The memo says the 31year-old was peppersprayed, Tased and struck with a baton before he suddenly backed his car up and knocked over a deputy, leading other deputies to believe the lawman was in danger of being run over.
But Berry’s family said he did not ram his car into a patrol vehicle and that he was unarmed and not acting violently.
“This is not how you treat the mentally ill,” Berry’s brother, Chris Berry, 39, said Thursday.
“They absolutely escalated the situation,” said Berry, who works as a federal police officer at a veteran’s psychiatric facility in Long Beach and witnessed the entire incident. “They treated him like he was a suspect and they were gonna take him into custody.”
Chris Berry said that although the episode eroded his trust in the justice system, he commends the department for trying to improve how its deputies handle mentally ill people.
Department spokeswoman Nicole Nishida sent a statement in an email saying that the agency convenes a weekly review panel to learn and improve from critical incidents, many of which involve the mentally ill. About 70% of incidents in which deputies use force involve people suffering from some form of mental illness or substance addiction, she said.
A video recorded by a neighbor shows deputies struggling with someone in a car before shots are fired, but the shaky clip doesn’t display the precise moment before Berry’s shooting.

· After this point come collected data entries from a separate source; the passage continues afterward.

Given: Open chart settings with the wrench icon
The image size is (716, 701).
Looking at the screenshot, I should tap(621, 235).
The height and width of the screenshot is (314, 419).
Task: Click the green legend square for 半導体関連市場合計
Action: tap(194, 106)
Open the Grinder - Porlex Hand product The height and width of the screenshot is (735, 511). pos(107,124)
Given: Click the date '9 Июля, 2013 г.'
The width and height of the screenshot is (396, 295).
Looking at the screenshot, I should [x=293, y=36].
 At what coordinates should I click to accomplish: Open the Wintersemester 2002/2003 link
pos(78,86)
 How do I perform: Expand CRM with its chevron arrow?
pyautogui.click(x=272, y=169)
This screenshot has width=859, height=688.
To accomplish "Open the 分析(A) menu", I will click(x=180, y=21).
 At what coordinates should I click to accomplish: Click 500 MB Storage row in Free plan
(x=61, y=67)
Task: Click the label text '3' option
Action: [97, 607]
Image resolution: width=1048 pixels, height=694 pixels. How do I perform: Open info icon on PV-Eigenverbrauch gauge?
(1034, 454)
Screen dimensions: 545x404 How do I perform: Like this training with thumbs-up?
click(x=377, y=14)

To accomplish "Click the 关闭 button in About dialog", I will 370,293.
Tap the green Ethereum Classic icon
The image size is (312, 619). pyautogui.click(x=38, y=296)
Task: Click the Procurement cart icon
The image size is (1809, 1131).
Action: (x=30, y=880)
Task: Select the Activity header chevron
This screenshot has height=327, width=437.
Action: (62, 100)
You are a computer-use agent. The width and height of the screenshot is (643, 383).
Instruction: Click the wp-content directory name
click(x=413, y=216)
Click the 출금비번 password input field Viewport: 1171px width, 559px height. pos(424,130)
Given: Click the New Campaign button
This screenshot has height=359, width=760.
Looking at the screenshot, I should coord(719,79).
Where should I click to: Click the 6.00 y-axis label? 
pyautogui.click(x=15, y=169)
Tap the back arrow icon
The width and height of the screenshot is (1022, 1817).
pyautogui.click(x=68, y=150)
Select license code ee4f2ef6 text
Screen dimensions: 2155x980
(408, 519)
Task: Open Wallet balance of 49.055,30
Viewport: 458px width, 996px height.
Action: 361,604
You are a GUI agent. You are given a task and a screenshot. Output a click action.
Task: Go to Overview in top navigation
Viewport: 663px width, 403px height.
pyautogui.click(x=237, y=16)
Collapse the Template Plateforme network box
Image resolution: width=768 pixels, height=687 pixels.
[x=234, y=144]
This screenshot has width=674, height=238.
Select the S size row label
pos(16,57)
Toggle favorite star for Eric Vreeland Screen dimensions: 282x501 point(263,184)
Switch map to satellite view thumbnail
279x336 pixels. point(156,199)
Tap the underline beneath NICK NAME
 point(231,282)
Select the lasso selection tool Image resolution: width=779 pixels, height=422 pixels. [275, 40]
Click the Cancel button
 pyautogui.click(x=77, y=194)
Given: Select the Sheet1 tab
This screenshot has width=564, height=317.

The settlement comes as the department is trying to train its deputies to better handle calls involving the mentally ill. In December, the department began a new crisis intervention training course, which involves 32 hours of instruction on different types of mental illness and how to de-escalate encounters. Nishida said 518 deputies have completed the course.
Every deputy and sergeant assigned to field operations — which includes patrol, transit stations and the parks bureau — is scheduled to complete the course within the next four to five years, said training bureau Capt. Scott Gage.
All deputies already receive 32 hours of verbal resolution instruction just after they finish the academy, he said.
The Board of Supervisors voted in January to expand the department’s Mental Evaluation Teams — specialized units of deputies paired with mental health clinicians that respond to calls involving people believed to be mentally ill who are threatening others or being disruptive.
The county spent nearly $51 million in settlements last fiscal year to resolve legal claims against the Sheriff’s Department. From 2011 to 2016, 74% of the department’s excessive-force payouts, which totaled nearly $89 million, stemmed from shootings.
JOHN BERRY, prosecutors say, resisted deputies as they tried to pull him out of his vehicle.